**DATA TO USE**.
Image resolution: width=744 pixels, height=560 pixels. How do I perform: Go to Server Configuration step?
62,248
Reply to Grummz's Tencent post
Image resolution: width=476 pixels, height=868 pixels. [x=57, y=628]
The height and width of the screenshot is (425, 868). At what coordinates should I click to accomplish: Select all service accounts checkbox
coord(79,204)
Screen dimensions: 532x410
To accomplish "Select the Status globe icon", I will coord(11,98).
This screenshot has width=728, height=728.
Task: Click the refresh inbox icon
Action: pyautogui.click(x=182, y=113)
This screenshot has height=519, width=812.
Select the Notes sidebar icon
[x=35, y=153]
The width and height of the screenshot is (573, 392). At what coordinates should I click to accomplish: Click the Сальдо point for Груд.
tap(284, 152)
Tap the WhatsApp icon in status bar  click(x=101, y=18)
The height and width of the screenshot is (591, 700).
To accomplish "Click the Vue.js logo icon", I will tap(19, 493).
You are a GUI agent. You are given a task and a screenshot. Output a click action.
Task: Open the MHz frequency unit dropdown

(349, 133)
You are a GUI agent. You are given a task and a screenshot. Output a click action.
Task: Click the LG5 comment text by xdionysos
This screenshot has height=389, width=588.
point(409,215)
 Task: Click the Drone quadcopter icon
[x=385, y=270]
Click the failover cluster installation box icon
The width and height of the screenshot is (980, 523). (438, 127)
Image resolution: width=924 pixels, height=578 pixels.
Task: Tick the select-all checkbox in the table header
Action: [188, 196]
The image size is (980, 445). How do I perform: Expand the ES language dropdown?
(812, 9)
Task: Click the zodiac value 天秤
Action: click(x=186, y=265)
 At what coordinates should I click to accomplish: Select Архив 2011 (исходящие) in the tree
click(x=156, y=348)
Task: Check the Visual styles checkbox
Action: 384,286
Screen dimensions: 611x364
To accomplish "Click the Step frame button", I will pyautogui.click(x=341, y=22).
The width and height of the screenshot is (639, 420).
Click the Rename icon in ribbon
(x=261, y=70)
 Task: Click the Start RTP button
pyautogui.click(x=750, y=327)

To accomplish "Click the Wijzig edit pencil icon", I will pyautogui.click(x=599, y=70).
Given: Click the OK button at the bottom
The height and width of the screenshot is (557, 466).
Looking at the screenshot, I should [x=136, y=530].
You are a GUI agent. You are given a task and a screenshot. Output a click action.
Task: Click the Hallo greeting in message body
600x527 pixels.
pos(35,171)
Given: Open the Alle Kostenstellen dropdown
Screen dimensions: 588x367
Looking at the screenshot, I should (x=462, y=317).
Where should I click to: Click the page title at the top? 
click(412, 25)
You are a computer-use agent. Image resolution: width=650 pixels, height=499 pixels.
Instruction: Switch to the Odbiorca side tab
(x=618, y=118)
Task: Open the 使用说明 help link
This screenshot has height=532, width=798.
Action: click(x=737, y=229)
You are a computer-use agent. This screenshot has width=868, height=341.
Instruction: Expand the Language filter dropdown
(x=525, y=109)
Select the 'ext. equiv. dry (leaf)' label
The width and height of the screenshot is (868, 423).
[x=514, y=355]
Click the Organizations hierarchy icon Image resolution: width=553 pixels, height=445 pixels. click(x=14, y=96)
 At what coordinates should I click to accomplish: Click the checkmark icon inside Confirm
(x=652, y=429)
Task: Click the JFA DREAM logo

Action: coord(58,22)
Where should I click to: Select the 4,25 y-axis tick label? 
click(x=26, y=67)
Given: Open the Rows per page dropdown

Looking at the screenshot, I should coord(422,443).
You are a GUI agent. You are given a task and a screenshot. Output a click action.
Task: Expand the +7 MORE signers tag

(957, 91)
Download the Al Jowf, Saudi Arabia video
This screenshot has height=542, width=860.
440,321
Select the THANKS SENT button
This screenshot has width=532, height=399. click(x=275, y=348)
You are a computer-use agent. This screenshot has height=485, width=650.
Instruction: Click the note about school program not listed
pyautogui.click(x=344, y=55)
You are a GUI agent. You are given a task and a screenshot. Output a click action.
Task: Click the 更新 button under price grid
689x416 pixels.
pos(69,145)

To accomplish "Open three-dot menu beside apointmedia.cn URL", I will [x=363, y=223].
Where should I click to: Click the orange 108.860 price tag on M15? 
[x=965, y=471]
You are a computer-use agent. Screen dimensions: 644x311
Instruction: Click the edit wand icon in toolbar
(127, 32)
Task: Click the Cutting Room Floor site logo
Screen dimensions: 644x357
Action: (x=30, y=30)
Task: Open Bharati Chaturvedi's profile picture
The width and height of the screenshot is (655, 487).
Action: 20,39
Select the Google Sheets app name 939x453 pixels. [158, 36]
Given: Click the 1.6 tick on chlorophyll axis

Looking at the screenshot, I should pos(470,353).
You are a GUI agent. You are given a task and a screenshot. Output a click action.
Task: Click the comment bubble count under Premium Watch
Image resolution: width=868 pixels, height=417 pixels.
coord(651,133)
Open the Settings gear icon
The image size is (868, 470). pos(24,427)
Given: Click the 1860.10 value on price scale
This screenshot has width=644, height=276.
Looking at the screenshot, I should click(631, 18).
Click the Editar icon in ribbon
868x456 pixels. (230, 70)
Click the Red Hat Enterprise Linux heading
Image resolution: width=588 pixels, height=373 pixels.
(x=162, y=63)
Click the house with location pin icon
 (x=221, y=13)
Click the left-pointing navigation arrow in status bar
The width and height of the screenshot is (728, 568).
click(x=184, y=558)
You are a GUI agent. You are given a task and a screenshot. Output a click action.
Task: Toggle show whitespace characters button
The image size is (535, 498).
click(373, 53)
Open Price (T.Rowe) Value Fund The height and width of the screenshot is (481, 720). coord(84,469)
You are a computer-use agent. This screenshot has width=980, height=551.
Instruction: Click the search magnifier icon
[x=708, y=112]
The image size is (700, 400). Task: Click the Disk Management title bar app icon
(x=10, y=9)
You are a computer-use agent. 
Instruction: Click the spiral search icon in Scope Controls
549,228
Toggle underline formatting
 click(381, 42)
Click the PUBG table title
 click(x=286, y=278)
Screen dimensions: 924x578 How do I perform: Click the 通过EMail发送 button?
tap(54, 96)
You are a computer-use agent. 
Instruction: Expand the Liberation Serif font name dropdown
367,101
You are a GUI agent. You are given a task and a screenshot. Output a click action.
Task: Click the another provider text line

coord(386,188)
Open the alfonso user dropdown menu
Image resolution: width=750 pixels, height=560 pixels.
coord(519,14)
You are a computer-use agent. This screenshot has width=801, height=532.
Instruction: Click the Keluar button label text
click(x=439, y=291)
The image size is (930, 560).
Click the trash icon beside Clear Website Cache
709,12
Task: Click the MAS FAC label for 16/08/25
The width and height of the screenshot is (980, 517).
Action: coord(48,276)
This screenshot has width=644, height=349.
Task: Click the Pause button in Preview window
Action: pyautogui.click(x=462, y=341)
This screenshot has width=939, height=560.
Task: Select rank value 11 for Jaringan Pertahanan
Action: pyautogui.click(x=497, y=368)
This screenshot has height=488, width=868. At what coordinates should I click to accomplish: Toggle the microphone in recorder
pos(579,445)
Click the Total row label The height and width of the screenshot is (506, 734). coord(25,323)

**TASK TO CARRY OUT**. Every entry, from first to last, is to be reproduced exactly.

**RESPONSE**.
Image resolution: width=744 pixels, height=560 pixels. How do I perform: Go to Server Configuration step?
62,248
Reply to Grummz's Tencent post
Image resolution: width=476 pixels, height=868 pixels. [x=57, y=628]
The height and width of the screenshot is (425, 868). At what coordinates should I click to accomplish: Select all service accounts checkbox
coord(79,204)
Screen dimensions: 532x410
To accomplish "Select the Status globe icon", I will coord(11,98).
This screenshot has width=728, height=728.
Task: Click the refresh inbox icon
Action: pyautogui.click(x=182, y=113)
This screenshot has height=519, width=812.
Select the Notes sidebar icon
[x=35, y=153]
The width and height of the screenshot is (573, 392). At what coordinates should I click to accomplish: Click the Сальдо point for Груд.
tap(284, 152)
Tap the WhatsApp icon in status bar  click(x=101, y=18)
The height and width of the screenshot is (591, 700).
To accomplish "Click the Vue.js logo icon", I will tap(19, 493).
You are a GUI agent. You are given a task and a screenshot. Output a click action.
Task: Open the MHz frequency unit dropdown

(349, 133)
You are a GUI agent. You are given a task and a screenshot. Output a click action.
Task: Click the LG5 comment text by xdionysos
This screenshot has height=389, width=588.
point(409,215)
 Task: Click the Drone quadcopter icon
[x=385, y=270]
Click the failover cluster installation box icon
The width and height of the screenshot is (980, 523). (438, 127)
Image resolution: width=924 pixels, height=578 pixels.
Task: Tick the select-all checkbox in the table header
Action: [188, 196]
The image size is (980, 445). How do I perform: Expand the ES language dropdown?
(812, 9)
Task: Click the zodiac value 天秤
Action: click(x=186, y=265)
 At what coordinates should I click to accomplish: Select Архив 2011 (исходящие) in the tree
click(x=156, y=348)
Task: Check the Visual styles checkbox
Action: 384,286
Screen dimensions: 611x364
To accomplish "Click the Step frame button", I will pyautogui.click(x=341, y=22).
The width and height of the screenshot is (639, 420).
Click the Rename icon in ribbon
(x=261, y=70)
 Task: Click the Start RTP button
pyautogui.click(x=750, y=327)

To accomplish "Click the Wijzig edit pencil icon", I will pyautogui.click(x=599, y=70).
Given: Click the OK button at the bottom
The height and width of the screenshot is (557, 466).
Looking at the screenshot, I should [x=136, y=530].
You are a GUI agent. You are given a task and a screenshot. Output a click action.
Task: Click the Hallo greeting in message body
600x527 pixels.
pos(35,171)
Given: Open the Alle Kostenstellen dropdown
Screen dimensions: 588x367
Looking at the screenshot, I should (x=462, y=317).
Where should I click to: Click the page title at the top? 
click(412, 25)
You are a computer-use agent. Image resolution: width=650 pixels, height=499 pixels.
Instruction: Switch to the Odbiorca side tab
(x=618, y=118)
Task: Open the 使用说明 help link
This screenshot has height=532, width=798.
Action: click(x=737, y=229)
You are a computer-use agent. This screenshot has width=868, height=341.
Instruction: Expand the Language filter dropdown
(x=525, y=109)
Select the 'ext. equiv. dry (leaf)' label
The width and height of the screenshot is (868, 423).
[x=514, y=355]
Click the Organizations hierarchy icon Image resolution: width=553 pixels, height=445 pixels. click(x=14, y=96)
 At what coordinates should I click to accomplish: Click the checkmark icon inside Confirm
(x=652, y=429)
Task: Click the JFA DREAM logo

Action: coord(58,22)
Where should I click to: Select the 4,25 y-axis tick label? 
click(x=26, y=67)
Given: Open the Rows per page dropdown

Looking at the screenshot, I should coord(422,443).
You are a GUI agent. You are given a task and a screenshot. Output a click action.
Task: Expand the +7 MORE signers tag

(957, 91)
Download the Al Jowf, Saudi Arabia video
This screenshot has height=542, width=860.
440,321
Select the THANKS SENT button
This screenshot has width=532, height=399. click(x=275, y=348)
You are a computer-use agent. This screenshot has height=485, width=650.
Instruction: Click the note about school program not listed
pyautogui.click(x=344, y=55)
You are a GUI agent. You are given a task and a screenshot. Output a click action.
Task: Click the 更新 button under price grid
689x416 pixels.
pos(69,145)

To accomplish "Open three-dot menu beside apointmedia.cn URL", I will [x=363, y=223].
Where should I click to: Click the orange 108.860 price tag on M15? 
[x=965, y=471]
You are a computer-use agent. Screen dimensions: 644x311
Instruction: Click the edit wand icon in toolbar
(127, 32)
Task: Click the Cutting Room Floor site logo
Screen dimensions: 644x357
Action: (x=30, y=30)
Task: Open Bharati Chaturvedi's profile picture
The width and height of the screenshot is (655, 487).
Action: 20,39
Select the Google Sheets app name 939x453 pixels. [158, 36]
Given: Click the 1.6 tick on chlorophyll axis

Looking at the screenshot, I should pos(470,353).
You are a GUI agent. You are given a task and a screenshot. Output a click action.
Task: Click the comment bubble count under Premium Watch
Image resolution: width=868 pixels, height=417 pixels.
coord(651,133)
Open the Settings gear icon
The image size is (868, 470). pos(24,427)
Given: Click the 1860.10 value on price scale
This screenshot has width=644, height=276.
Looking at the screenshot, I should click(631, 18).
Click the Editar icon in ribbon
868x456 pixels. (230, 70)
Click the Red Hat Enterprise Linux heading
Image resolution: width=588 pixels, height=373 pixels.
(x=162, y=63)
Click the house with location pin icon
 (x=221, y=13)
Click the left-pointing navigation arrow in status bar
The width and height of the screenshot is (728, 568).
click(x=184, y=558)
You are a GUI agent. You are given a task and a screenshot. Output a click action.
Task: Toggle show whitespace characters button
The image size is (535, 498).
click(373, 53)
Open Price (T.Rowe) Value Fund The height and width of the screenshot is (481, 720). coord(84,469)
You are a computer-use agent. This screenshot has width=980, height=551.
Instruction: Click the search magnifier icon
[x=708, y=112]
The image size is (700, 400). Task: Click the Disk Management title bar app icon
(x=10, y=9)
You are a computer-use agent. 
Instruction: Click the spiral search icon in Scope Controls
549,228
Toggle underline formatting
 click(381, 42)
Click the PUBG table title
 click(x=286, y=278)
Screen dimensions: 924x578 How do I perform: Click the 通过EMail发送 button?
tap(54, 96)
You are a computer-use agent. 
Instruction: Expand the Liberation Serif font name dropdown
367,101
You are a GUI agent. You are given a task and a screenshot. Output a click action.
Task: Click the another provider text line

coord(386,188)
Open the alfonso user dropdown menu
Image resolution: width=750 pixels, height=560 pixels.
coord(519,14)
You are a computer-use agent. This screenshot has width=801, height=532.
Instruction: Click the Keluar button label text
click(x=439, y=291)
The image size is (930, 560).
Click the trash icon beside Clear Website Cache
709,12
Task: Click the MAS FAC label for 16/08/25
The width and height of the screenshot is (980, 517).
Action: coord(48,276)
This screenshot has width=644, height=349.
Task: Click the Pause button in Preview window
Action: pyautogui.click(x=462, y=341)
This screenshot has width=939, height=560.
Task: Select rank value 11 for Jaringan Pertahanan
Action: pyautogui.click(x=497, y=368)
This screenshot has height=488, width=868. At what coordinates should I click to accomplish: Toggle the microphone in recorder
pos(579,445)
Click the Total row label The height and width of the screenshot is (506, 734). coord(25,323)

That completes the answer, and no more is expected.